Take the part that opens with the line containing "Image resolution: width=473" and closes with the line containing "point(57,34)", and replace "logo" with "emblem". Give only those lines again, otherwise unchanged, and leave out the pictures.

::: The records

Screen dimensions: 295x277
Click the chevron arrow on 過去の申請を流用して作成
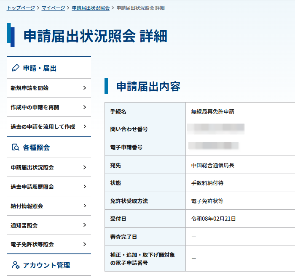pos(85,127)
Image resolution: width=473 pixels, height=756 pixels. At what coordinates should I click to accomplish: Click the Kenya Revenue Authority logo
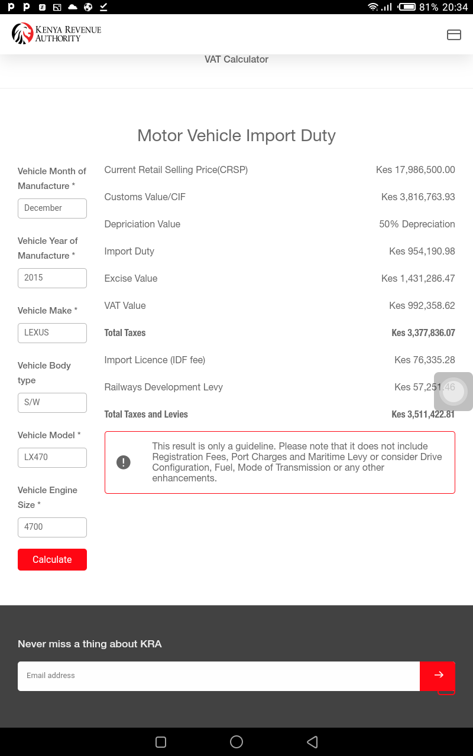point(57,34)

::::::
::: The records

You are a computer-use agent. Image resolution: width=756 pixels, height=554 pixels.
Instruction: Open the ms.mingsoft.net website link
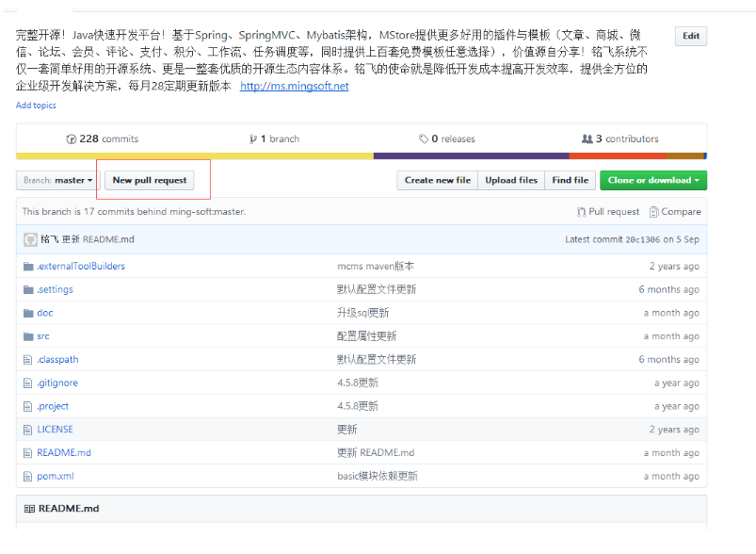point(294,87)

::::::

* Solution below:
Image resolution: width=473 pixels, height=756 pixels. At what coordinates should I click to accomplish: Click the Kenya Revenue Authority emblem
point(57,34)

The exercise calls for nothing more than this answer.